According to him, the presentations of some of the tour guides can be condescending, to say the least.
He revealed that he once went on a tour to Tetteh Quarshie’s cocoa farm, and the tour guide’s narration was offensive to the toils of the man who laboured for one of Ghana’s highest-earning exports.
Nana Asaase said that “the moment he started his narration, ‘Tetteh Quarshie smuggled cocoa to Ghana,’ I was like a young man holding it right there. I had to challenge him openly. I couldn’t hold it anymore. And all the gold they carried from here to whichever part of the world, they took it?” he questioned.
The poet believes that as much as narrations on historical pasts need to be factual, they must also project the image of the country and the individuals who laboured and toiled for the greater good of all.
Tetteh Quarshie, an agriculturalist, travelled to the island of Fernando Po now Bioko in Equatorial Guinea in 1870 and returned in 1876 to Ghana in order to introduce the cocoa crop.
Mr. Oyinka told host, Amelley Djosu on Joy Prime’s Celeb Biz Saturday, that he is also worried about the trade secrets, particularly around Ghana’s cocoa, being offered to foreigners on a silver platter.

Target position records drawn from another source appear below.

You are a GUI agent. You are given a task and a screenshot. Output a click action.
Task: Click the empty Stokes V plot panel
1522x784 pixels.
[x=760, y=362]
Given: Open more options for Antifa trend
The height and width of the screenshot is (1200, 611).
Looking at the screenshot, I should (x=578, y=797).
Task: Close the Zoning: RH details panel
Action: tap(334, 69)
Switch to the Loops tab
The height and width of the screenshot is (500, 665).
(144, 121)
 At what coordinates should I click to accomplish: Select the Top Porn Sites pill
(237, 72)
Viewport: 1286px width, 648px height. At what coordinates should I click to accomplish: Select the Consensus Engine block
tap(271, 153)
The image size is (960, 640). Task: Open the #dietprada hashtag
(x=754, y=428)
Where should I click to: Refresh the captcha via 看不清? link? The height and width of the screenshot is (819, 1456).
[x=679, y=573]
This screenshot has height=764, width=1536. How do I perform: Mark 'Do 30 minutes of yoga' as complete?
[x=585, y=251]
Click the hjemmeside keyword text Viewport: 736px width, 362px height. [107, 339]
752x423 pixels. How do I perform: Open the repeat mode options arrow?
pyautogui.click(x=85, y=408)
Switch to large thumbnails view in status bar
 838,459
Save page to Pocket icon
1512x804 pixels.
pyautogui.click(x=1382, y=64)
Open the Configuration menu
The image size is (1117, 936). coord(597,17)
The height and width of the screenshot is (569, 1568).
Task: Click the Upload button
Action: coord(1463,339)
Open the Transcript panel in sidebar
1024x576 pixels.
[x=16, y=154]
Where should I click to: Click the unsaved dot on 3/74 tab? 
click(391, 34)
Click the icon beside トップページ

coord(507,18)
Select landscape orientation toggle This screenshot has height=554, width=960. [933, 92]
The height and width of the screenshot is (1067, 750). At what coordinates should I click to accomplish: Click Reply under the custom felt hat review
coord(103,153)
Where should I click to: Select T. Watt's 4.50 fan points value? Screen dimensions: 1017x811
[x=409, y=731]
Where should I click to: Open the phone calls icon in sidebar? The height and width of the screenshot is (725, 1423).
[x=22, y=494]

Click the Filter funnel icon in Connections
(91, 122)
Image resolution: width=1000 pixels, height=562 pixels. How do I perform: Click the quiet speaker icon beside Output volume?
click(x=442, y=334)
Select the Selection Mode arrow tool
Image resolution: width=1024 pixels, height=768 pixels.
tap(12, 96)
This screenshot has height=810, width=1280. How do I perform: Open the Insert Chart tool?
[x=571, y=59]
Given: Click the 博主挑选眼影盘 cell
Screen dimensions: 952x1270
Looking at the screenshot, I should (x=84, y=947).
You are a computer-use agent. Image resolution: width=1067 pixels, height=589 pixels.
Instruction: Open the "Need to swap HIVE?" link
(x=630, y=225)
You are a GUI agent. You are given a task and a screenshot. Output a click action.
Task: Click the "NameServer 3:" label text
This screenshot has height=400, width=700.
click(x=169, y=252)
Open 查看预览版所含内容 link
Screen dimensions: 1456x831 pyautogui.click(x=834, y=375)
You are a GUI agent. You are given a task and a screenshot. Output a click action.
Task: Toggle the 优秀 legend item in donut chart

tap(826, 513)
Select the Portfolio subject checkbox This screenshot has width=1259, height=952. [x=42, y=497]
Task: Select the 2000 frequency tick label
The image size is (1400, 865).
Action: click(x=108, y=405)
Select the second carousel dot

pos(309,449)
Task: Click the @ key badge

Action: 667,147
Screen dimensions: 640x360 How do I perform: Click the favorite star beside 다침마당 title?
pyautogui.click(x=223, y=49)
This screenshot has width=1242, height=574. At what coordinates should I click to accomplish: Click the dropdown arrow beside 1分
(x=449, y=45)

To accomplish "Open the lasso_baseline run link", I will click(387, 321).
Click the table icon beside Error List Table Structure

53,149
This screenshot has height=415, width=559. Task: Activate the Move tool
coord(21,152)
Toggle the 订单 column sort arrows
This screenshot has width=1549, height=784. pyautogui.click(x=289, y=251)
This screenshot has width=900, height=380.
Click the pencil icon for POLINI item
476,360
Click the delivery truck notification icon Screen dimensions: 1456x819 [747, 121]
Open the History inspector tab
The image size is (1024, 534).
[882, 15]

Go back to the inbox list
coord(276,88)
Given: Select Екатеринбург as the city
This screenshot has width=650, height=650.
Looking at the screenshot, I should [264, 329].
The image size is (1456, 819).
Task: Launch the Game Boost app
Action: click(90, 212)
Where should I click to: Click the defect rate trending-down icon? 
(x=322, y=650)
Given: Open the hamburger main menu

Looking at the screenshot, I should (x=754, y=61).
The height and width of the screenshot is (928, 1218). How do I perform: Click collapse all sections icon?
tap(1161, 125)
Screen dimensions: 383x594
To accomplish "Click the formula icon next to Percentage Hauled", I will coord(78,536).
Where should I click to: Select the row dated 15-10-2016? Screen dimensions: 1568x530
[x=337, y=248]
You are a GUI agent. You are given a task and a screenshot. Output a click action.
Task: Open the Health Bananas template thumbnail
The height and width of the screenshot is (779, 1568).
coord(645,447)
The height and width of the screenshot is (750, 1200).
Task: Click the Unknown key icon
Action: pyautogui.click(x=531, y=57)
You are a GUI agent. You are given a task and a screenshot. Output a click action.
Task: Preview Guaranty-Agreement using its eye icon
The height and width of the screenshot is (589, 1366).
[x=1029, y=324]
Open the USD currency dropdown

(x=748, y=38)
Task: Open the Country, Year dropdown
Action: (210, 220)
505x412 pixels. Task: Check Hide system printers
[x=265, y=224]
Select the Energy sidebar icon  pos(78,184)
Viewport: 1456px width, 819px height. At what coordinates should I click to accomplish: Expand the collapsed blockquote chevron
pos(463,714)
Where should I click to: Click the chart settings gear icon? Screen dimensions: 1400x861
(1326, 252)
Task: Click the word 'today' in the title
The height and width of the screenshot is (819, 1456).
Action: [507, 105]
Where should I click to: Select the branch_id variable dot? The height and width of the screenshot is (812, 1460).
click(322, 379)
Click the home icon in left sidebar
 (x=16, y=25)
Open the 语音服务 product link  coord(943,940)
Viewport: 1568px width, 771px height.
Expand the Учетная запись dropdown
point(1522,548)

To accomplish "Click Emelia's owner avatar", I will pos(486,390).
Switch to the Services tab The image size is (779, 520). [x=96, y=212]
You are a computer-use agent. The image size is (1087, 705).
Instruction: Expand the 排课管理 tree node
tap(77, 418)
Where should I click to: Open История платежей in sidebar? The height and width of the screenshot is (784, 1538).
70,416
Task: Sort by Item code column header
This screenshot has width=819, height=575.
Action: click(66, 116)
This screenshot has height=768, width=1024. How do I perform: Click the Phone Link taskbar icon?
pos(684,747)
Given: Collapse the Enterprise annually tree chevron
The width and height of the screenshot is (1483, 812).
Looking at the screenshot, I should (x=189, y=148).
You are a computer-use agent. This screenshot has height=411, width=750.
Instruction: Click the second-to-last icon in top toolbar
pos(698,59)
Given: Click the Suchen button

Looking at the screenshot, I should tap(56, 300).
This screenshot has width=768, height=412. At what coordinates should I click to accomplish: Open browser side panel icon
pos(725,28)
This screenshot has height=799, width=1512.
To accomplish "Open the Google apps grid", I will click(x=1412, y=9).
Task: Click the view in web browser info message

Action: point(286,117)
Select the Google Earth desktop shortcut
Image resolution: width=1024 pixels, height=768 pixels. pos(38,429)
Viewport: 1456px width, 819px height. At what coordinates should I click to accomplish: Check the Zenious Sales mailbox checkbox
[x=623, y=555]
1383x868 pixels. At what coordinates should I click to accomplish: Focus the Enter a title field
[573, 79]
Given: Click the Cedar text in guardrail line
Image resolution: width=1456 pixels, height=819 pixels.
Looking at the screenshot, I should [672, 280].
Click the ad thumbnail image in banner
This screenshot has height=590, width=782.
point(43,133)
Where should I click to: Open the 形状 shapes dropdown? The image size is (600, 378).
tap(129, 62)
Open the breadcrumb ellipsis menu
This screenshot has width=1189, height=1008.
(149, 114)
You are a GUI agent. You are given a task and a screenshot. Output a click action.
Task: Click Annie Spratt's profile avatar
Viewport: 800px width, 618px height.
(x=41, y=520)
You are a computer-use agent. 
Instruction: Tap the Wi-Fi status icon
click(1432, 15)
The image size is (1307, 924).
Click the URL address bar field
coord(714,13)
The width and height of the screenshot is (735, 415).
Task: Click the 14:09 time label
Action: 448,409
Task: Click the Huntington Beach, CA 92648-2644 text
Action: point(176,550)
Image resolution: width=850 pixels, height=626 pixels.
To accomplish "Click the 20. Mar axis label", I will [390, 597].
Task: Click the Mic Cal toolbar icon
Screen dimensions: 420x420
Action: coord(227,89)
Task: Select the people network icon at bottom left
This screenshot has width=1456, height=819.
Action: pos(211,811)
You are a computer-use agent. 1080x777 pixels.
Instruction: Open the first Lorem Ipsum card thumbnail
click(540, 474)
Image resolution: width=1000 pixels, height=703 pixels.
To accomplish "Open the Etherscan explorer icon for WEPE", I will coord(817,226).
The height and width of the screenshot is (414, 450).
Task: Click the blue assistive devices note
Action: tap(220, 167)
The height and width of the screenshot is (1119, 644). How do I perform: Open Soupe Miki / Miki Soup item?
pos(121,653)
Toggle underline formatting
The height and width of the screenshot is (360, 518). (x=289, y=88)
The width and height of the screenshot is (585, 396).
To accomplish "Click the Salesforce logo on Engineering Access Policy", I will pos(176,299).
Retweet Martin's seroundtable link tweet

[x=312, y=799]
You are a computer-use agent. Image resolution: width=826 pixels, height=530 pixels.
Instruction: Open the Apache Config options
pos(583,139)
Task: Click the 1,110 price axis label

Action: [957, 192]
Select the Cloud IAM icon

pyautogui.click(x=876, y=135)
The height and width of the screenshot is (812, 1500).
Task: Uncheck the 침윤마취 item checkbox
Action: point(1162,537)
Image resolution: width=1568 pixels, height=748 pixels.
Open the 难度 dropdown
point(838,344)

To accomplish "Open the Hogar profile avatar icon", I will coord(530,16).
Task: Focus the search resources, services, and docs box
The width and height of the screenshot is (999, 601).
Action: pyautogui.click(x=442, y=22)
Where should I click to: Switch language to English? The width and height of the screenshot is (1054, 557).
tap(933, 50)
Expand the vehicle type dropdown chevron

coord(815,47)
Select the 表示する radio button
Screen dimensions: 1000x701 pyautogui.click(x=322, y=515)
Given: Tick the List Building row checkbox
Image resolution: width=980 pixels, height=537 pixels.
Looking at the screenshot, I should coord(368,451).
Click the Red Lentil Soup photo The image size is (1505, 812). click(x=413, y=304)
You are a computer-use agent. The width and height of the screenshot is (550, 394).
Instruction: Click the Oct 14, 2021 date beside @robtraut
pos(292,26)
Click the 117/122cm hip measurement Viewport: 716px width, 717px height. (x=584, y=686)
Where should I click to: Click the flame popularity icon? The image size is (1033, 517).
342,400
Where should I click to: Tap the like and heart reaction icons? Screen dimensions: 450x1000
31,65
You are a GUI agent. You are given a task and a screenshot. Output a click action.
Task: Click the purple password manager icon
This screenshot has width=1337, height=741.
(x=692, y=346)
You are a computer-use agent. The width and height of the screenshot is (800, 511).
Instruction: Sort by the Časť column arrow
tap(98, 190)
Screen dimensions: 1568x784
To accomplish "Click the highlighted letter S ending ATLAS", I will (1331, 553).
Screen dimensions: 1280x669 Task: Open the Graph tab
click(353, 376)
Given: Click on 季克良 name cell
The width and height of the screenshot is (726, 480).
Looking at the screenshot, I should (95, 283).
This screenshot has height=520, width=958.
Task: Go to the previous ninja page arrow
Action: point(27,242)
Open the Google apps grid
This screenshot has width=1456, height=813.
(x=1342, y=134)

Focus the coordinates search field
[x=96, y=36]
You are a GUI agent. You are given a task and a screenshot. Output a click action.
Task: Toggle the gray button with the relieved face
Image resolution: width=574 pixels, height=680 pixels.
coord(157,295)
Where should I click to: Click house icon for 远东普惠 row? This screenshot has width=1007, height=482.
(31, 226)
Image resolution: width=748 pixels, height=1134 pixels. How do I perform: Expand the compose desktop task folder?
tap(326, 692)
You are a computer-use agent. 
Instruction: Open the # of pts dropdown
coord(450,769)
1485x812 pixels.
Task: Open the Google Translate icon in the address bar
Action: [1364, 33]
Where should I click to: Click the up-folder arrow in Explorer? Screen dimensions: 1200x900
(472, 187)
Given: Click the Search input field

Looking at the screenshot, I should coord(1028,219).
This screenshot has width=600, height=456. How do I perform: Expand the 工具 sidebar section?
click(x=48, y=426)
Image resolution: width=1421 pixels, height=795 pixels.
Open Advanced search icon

The spoken word artist is of the view that the mystique of Ghana’s various tourist sites, produce, and vital cultural antiquities must be preserved.
The poet wants a multi-sectoral approach to streamlining the country’s copyright structure to fit into the World Intellectual Property Organisation (WIPO).
This, when done, will help patent our heritage – things that identify us as Ghanaians – and be able to track their usage and the royalties that are due to the nation.